Exercice écrit: Citez sans la moindre modification les lignes des entrées qui vont du début jusqu'à la ligne contenant "coord(520,576)", cette dernière incluse.

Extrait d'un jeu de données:

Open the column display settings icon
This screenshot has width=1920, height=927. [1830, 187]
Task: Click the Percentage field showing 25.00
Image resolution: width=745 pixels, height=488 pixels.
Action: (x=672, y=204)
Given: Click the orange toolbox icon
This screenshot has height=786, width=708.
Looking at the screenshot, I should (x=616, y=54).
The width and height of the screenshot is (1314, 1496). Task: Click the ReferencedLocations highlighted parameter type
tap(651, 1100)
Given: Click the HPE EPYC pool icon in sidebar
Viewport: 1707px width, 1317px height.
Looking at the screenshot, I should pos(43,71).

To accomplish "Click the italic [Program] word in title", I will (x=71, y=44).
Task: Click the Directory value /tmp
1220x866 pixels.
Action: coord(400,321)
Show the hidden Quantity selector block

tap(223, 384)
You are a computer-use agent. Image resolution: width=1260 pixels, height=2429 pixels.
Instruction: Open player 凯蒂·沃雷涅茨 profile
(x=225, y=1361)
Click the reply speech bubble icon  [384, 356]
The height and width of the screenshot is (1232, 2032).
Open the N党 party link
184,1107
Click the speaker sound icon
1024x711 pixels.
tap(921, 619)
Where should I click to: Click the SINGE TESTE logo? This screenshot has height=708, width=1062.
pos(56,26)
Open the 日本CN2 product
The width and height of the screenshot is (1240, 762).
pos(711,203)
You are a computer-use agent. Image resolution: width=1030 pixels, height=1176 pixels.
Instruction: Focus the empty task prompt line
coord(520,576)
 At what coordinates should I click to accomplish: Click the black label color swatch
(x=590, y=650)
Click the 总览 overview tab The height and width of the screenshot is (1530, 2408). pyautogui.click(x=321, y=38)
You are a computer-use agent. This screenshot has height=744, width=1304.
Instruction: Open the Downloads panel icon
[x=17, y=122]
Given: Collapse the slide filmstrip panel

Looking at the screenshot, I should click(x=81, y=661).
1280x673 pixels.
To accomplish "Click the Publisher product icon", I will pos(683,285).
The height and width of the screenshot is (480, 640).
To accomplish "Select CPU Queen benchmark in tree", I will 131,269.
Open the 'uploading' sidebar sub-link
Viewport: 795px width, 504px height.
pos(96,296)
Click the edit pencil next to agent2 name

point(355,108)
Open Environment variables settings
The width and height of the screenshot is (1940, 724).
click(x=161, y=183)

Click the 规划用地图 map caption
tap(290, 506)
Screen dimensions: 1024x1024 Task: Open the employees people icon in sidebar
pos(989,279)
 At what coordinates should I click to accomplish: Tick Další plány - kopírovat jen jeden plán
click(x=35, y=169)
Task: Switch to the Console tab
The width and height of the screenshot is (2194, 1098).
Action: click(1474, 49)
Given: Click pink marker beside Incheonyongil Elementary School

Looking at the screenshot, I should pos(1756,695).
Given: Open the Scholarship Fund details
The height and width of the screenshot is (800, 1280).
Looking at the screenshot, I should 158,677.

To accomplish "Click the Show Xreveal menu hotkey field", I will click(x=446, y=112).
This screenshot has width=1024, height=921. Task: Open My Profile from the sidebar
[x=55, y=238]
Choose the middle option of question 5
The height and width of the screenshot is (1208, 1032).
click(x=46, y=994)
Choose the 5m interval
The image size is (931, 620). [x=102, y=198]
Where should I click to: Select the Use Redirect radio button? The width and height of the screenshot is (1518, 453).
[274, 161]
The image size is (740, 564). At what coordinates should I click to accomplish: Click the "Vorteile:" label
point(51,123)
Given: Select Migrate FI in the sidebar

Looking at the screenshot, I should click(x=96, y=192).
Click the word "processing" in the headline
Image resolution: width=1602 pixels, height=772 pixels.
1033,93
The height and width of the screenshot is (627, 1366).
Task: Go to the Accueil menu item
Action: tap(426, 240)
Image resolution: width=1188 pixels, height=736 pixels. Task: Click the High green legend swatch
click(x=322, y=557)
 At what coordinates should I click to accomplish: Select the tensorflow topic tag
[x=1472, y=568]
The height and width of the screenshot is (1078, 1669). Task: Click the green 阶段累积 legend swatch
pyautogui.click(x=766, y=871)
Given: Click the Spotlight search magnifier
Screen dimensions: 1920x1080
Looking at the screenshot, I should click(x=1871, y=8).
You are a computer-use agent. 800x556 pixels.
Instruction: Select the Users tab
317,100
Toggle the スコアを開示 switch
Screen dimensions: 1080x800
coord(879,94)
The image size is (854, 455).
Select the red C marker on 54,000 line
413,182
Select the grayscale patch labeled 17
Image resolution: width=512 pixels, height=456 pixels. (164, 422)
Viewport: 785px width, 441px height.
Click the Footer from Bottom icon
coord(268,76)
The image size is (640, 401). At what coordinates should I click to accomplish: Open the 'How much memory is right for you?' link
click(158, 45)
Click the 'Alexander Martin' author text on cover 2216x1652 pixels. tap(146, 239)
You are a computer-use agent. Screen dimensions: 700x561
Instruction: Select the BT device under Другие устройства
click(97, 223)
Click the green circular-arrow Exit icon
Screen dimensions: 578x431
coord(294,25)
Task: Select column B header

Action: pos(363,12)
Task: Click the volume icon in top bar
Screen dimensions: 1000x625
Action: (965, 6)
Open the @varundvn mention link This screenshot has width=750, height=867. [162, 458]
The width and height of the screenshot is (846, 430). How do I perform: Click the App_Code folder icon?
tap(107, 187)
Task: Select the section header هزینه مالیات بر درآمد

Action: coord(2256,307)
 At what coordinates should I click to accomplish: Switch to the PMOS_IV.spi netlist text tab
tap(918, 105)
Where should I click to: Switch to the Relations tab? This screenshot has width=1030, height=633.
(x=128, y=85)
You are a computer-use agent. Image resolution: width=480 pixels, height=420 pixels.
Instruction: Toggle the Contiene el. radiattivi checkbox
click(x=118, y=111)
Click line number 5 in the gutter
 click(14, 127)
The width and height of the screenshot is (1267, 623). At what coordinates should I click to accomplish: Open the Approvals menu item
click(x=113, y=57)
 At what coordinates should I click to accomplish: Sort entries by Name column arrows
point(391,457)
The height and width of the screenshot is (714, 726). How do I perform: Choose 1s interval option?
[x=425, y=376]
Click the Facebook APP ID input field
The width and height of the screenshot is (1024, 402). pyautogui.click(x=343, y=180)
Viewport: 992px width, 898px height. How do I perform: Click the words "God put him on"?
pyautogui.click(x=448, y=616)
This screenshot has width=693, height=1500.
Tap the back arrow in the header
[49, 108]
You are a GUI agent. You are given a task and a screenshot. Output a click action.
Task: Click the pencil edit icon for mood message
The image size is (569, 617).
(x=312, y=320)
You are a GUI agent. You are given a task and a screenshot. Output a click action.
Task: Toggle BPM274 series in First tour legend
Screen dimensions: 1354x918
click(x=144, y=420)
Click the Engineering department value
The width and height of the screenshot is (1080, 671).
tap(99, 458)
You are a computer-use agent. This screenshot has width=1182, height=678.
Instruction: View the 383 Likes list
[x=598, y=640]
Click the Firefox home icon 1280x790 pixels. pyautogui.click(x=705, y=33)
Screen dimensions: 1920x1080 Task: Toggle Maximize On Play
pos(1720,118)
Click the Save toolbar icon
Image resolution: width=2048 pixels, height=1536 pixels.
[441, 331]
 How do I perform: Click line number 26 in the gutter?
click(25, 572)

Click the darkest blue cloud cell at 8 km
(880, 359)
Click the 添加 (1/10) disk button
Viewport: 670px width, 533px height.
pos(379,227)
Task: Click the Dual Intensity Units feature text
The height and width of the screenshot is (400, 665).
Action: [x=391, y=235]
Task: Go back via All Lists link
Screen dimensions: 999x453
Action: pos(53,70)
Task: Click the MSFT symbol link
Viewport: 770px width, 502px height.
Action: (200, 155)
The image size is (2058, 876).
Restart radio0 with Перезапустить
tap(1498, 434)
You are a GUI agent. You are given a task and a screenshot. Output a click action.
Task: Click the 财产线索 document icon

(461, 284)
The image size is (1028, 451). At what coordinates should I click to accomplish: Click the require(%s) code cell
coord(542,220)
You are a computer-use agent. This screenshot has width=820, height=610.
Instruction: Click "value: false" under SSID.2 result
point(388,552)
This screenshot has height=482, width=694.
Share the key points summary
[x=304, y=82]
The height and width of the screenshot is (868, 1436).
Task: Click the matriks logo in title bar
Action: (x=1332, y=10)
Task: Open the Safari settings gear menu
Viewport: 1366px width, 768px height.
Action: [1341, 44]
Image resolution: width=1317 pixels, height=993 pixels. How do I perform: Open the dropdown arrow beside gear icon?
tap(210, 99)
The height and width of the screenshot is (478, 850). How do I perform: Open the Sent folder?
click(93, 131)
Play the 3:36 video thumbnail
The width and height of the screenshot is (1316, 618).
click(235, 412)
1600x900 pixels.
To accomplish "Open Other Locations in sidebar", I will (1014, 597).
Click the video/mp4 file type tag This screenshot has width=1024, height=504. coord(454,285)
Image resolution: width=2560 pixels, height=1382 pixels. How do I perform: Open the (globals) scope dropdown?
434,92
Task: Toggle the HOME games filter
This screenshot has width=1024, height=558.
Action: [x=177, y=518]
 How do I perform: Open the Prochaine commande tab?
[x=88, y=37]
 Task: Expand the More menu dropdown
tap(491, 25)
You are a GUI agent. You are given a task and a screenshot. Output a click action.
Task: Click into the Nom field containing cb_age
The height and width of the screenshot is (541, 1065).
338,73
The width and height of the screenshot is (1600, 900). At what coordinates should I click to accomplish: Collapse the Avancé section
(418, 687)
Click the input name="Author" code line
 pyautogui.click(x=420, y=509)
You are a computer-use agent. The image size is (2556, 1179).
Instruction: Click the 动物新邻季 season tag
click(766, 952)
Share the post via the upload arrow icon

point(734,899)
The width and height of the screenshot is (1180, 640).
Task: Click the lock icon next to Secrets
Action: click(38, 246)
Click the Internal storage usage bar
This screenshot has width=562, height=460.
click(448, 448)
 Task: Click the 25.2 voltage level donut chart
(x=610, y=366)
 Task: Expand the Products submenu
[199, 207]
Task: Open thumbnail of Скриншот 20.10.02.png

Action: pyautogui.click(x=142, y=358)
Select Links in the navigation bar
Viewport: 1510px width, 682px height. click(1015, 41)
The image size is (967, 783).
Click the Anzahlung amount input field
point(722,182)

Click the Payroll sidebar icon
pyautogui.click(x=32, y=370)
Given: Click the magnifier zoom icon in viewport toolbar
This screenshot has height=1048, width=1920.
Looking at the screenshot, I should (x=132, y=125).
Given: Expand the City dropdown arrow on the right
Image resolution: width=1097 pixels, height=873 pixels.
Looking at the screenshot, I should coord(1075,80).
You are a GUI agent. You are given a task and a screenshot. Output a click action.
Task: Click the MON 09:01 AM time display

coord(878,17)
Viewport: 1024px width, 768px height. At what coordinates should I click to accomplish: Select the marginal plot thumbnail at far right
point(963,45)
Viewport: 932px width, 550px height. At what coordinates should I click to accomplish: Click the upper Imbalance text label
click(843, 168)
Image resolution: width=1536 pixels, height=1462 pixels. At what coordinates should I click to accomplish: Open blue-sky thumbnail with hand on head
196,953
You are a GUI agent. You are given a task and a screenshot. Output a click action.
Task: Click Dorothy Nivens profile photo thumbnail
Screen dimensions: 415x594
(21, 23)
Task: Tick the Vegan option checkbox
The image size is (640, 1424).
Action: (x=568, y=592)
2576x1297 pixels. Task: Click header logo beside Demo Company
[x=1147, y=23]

Réponse à l'exercice:
Open the column display settings icon
This screenshot has width=1920, height=927. [1830, 187]
Task: Click the Percentage field showing 25.00
Image resolution: width=745 pixels, height=488 pixels.
Action: (x=672, y=204)
Given: Click the orange toolbox icon
This screenshot has height=786, width=708.
Looking at the screenshot, I should (x=616, y=54).
The width and height of the screenshot is (1314, 1496). Task: Click the ReferencedLocations highlighted parameter type
tap(651, 1100)
Given: Click the HPE EPYC pool icon in sidebar
Viewport: 1707px width, 1317px height.
Looking at the screenshot, I should pos(43,71).

To accomplish "Click the italic [Program] word in title", I will (x=71, y=44).
Task: Click the Directory value /tmp
1220x866 pixels.
Action: coord(400,321)
Show the hidden Quantity selector block

tap(223, 384)
You are a computer-use agent. Image resolution: width=1260 pixels, height=2429 pixels.
Instruction: Open player 凯蒂·沃雷涅茨 profile
(x=225, y=1361)
Click the reply speech bubble icon  [384, 356]
The height and width of the screenshot is (1232, 2032).
Open the N党 party link
184,1107
Click the speaker sound icon
1024x711 pixels.
tap(921, 619)
Where should I click to: Click the SINGE TESTE logo? This screenshot has height=708, width=1062.
pos(56,26)
Open the 日本CN2 product
The width and height of the screenshot is (1240, 762).
pos(711,203)
You are a computer-use agent. Image resolution: width=1030 pixels, height=1176 pixels.
Instruction: Focus the empty task prompt line
coord(520,576)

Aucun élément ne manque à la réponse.